**Extrait du texte**
Avec Hedonism, publié également en 2008 par le même label, la donne change à nouveau. Ou plus exactement il s’agit d’un retour en arrière. Les notes du livret nous apprennent qu’Hedonism est le premier enregistrement en studio réel d’Angel -le premier album sur BiP HOp ne serait qu’une session live non éditée- s’étalant sur plus de quatre années, de 2004 à 2007. Pas de Hildur Gudnadottir à l’horizon. Angel se présente à nouveau sous sa forme en duo et ce disque semble tout aussi éclaté et parcellaire que le tout premier.

**Exercices**
[1] Recopiez mot pour mot l'extrait sur Hedonism, de « Avec Hedonism, publié » à « le tout premier. ».
[2] Selon l'extrait sur Hedonism, sur combien de temps l'enregistrement de cet album s'est-il étalé ?

[Données des cibles de clic]
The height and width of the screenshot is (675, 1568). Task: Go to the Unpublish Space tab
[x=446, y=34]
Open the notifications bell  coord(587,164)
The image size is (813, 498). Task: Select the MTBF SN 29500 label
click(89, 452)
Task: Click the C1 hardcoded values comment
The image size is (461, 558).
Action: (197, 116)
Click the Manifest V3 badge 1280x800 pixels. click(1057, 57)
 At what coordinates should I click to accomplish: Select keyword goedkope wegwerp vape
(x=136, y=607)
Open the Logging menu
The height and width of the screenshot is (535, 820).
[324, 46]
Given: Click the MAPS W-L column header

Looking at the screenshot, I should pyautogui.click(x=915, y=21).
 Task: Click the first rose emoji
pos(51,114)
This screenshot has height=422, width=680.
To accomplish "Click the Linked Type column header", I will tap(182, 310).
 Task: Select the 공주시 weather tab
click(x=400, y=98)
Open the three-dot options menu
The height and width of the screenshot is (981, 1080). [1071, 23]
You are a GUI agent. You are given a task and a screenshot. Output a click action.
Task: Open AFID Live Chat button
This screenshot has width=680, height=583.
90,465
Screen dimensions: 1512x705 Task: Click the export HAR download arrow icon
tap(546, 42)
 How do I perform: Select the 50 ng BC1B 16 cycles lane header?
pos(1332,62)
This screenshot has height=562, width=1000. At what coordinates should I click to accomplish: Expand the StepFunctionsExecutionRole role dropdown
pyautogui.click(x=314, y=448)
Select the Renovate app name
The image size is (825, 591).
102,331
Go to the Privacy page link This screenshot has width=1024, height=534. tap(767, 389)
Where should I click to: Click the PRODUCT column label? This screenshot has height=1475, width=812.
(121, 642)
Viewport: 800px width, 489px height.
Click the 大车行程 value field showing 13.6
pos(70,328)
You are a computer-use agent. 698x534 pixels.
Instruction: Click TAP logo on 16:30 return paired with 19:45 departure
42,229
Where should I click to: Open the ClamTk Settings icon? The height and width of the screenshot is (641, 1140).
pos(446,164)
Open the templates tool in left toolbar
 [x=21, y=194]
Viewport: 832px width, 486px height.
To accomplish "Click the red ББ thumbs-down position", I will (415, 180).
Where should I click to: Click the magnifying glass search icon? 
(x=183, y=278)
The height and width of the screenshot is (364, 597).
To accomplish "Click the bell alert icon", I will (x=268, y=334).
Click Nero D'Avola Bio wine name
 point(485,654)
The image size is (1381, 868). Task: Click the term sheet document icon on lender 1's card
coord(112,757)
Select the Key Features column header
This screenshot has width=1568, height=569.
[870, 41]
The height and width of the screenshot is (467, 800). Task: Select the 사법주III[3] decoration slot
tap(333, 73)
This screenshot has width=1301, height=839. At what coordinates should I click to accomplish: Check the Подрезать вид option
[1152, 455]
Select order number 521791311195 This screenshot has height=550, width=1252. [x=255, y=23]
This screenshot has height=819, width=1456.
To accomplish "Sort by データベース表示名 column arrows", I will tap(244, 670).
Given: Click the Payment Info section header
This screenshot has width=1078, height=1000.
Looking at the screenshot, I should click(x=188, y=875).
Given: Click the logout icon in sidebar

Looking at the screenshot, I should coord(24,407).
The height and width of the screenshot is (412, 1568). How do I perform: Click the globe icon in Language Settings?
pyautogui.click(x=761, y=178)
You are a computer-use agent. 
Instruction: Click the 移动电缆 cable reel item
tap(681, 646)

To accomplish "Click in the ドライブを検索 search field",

**Corrigé**
[1]
Avec Hedonism, publié également en 2008 par le même label, la donne change à nouveau. Ou plus exactement il s’agit d’un retour en arrière. Les notes du livret nous apprennent qu’Hedonism est le premier enregistrement en studio réel d’Angel -le premier album sur BiP HOp ne serait qu’une session live non éditée- s’étalant sur plus de quatre années, de 2004 à 2007. Pas de Hildur Gudnadottir à l’horizon. Angel se présente à nouveau sous sa forme en duo et ce disque semble tout aussi éclaté et parcellaire que le tout premier.

[2] Sur plus de quatre années, de 2004 à 2007.